-------- Dataset content --------

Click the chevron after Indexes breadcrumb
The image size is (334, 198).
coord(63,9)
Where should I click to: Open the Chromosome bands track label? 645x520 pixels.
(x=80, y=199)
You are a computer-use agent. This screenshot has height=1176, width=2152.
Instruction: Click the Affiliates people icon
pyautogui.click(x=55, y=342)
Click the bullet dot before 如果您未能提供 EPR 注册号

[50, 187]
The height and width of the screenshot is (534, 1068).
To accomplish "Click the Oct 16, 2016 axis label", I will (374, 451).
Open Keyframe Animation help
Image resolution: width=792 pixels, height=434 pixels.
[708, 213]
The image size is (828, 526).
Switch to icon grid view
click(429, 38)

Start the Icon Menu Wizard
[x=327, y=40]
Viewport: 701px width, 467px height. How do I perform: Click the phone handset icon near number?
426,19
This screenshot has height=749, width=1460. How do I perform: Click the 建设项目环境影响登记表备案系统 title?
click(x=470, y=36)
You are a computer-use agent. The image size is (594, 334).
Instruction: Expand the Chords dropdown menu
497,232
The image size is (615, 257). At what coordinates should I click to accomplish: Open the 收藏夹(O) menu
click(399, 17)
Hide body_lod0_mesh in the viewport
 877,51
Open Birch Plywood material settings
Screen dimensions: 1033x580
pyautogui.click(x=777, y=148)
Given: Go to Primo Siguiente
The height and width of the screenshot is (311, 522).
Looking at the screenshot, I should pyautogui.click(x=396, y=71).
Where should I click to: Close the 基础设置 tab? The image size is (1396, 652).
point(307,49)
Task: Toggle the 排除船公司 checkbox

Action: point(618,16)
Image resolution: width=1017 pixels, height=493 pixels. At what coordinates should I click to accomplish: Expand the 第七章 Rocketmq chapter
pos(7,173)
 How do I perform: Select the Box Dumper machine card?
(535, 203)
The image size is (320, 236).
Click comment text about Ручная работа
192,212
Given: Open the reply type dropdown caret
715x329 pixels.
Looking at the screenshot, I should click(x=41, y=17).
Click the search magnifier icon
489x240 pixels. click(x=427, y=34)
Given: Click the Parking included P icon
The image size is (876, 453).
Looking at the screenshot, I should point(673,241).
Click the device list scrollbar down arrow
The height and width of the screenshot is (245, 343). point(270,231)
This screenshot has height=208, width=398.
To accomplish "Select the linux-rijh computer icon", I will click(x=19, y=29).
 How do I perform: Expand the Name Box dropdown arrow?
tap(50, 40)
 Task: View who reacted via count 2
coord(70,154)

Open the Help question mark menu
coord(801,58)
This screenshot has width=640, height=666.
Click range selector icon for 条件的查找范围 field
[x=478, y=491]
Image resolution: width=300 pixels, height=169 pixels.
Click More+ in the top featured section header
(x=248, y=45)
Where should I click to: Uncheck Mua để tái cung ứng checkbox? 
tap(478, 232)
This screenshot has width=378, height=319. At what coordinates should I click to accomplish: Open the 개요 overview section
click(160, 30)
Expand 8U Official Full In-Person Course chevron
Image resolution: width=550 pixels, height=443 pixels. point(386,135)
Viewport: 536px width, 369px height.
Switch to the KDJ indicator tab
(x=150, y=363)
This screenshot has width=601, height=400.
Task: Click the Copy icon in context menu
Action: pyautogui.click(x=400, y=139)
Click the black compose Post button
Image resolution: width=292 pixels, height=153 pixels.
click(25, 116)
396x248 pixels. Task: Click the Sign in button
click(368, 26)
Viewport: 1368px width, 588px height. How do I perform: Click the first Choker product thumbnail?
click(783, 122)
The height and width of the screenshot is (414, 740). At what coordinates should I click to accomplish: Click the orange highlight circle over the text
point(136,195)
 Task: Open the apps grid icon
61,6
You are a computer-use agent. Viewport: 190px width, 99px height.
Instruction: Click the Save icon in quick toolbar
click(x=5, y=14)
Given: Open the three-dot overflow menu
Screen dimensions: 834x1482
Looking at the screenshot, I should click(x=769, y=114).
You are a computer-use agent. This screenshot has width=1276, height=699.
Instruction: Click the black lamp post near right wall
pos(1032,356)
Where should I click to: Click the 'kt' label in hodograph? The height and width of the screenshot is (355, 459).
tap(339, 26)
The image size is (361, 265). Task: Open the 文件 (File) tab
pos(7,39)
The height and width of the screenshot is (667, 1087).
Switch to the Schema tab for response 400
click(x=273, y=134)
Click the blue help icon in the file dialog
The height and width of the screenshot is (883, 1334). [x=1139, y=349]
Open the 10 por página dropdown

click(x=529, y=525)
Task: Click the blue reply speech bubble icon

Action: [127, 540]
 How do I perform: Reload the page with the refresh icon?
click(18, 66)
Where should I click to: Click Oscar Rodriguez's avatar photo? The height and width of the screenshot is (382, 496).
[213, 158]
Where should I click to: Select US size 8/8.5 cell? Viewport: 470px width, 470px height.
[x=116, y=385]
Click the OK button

--------

What needs to be done: The entries above must be transcribed word for word.

Result:
Click the chevron after Indexes breadcrumb
The image size is (334, 198).
coord(63,9)
Where should I click to: Open the Chromosome bands track label? 645x520 pixels.
(x=80, y=199)
You are a computer-use agent. This screenshot has height=1176, width=2152.
Instruction: Click the Affiliates people icon
pyautogui.click(x=55, y=342)
Click the bullet dot before 如果您未能提供 EPR 注册号

[50, 187]
The height and width of the screenshot is (534, 1068).
To accomplish "Click the Oct 16, 2016 axis label", I will (374, 451).
Open Keyframe Animation help
Image resolution: width=792 pixels, height=434 pixels.
[708, 213]
The image size is (828, 526).
Switch to icon grid view
click(429, 38)

Start the Icon Menu Wizard
[x=327, y=40]
Viewport: 701px width, 467px height. How do I perform: Click the phone handset icon near number?
426,19
This screenshot has height=749, width=1460. How do I perform: Click the 建设项目环境影响登记表备案系统 title?
click(x=470, y=36)
You are a computer-use agent. The image size is (594, 334).
Instruction: Expand the Chords dropdown menu
497,232
The image size is (615, 257). At what coordinates should I click to accomplish: Open the 收藏夹(O) menu
click(399, 17)
Hide body_lod0_mesh in the viewport
 877,51
Open Birch Plywood material settings
Screen dimensions: 1033x580
pyautogui.click(x=777, y=148)
Given: Go to Primo Siguiente
The height and width of the screenshot is (311, 522).
Looking at the screenshot, I should pyautogui.click(x=396, y=71).
Where should I click to: Close the 基础设置 tab? The image size is (1396, 652).
point(307,49)
Task: Toggle the 排除船公司 checkbox

Action: point(618,16)
Image resolution: width=1017 pixels, height=493 pixels. At what coordinates should I click to accomplish: Expand the 第七章 Rocketmq chapter
pos(7,173)
 How do I perform: Select the Box Dumper machine card?
(535, 203)
The image size is (320, 236).
Click comment text about Ручная работа
192,212
Given: Open the reply type dropdown caret
715x329 pixels.
Looking at the screenshot, I should click(x=41, y=17).
Click the search magnifier icon
489x240 pixels. click(x=427, y=34)
Given: Click the Parking included P icon
The image size is (876, 453).
Looking at the screenshot, I should point(673,241).
Click the device list scrollbar down arrow
The height and width of the screenshot is (245, 343). point(270,231)
This screenshot has height=208, width=398.
To accomplish "Select the linux-rijh computer icon", I will click(x=19, y=29).
 How do I perform: Expand the Name Box dropdown arrow?
tap(50, 40)
 Task: View who reacted via count 2
coord(70,154)

Open the Help question mark menu
coord(801,58)
This screenshot has width=640, height=666.
Click range selector icon for 条件的查找范围 field
[x=478, y=491]
Image resolution: width=300 pixels, height=169 pixels.
Click More+ in the top featured section header
(x=248, y=45)
Where should I click to: Uncheck Mua để tái cung ứng checkbox? 
tap(478, 232)
This screenshot has width=378, height=319. At what coordinates should I click to accomplish: Open the 개요 overview section
click(160, 30)
Expand 8U Official Full In-Person Course chevron
Image resolution: width=550 pixels, height=443 pixels. point(386,135)
Viewport: 536px width, 369px height.
Switch to the KDJ indicator tab
(x=150, y=363)
This screenshot has width=601, height=400.
Task: Click the Copy icon in context menu
Action: pyautogui.click(x=400, y=139)
Click the black compose Post button
Image resolution: width=292 pixels, height=153 pixels.
click(25, 116)
396x248 pixels. Task: Click the Sign in button
click(368, 26)
Viewport: 1368px width, 588px height. How do I perform: Click the first Choker product thumbnail?
click(783, 122)
The height and width of the screenshot is (414, 740). At what coordinates should I click to accomplish: Click the orange highlight circle over the text
point(136,195)
 Task: Open the apps grid icon
61,6
You are a computer-use agent. Viewport: 190px width, 99px height.
Instruction: Click the Save icon in quick toolbar
click(x=5, y=14)
Given: Open the three-dot overflow menu
Screen dimensions: 834x1482
Looking at the screenshot, I should click(x=769, y=114).
You are a computer-use agent. This screenshot has width=1276, height=699.
Instruction: Click the black lamp post near right wall
pos(1032,356)
Where should I click to: Click the 'kt' label in hodograph? The height and width of the screenshot is (355, 459).
tap(339, 26)
The image size is (361, 265). Task: Open the 文件 (File) tab
pos(7,39)
The height and width of the screenshot is (667, 1087).
Switch to the Schema tab for response 400
click(x=273, y=134)
Click the blue help icon in the file dialog
The height and width of the screenshot is (883, 1334). [x=1139, y=349]
Open the 10 por página dropdown

click(x=529, y=525)
Task: Click the blue reply speech bubble icon

Action: [127, 540]
 How do I perform: Reload the page with the refresh icon?
click(18, 66)
Where should I click to: Click Oscar Rodriguez's avatar photo? The height and width of the screenshot is (382, 496).
[213, 158]
Where should I click to: Select US size 8/8.5 cell? Viewport: 470px width, 470px height.
[x=116, y=385]
Click the OK button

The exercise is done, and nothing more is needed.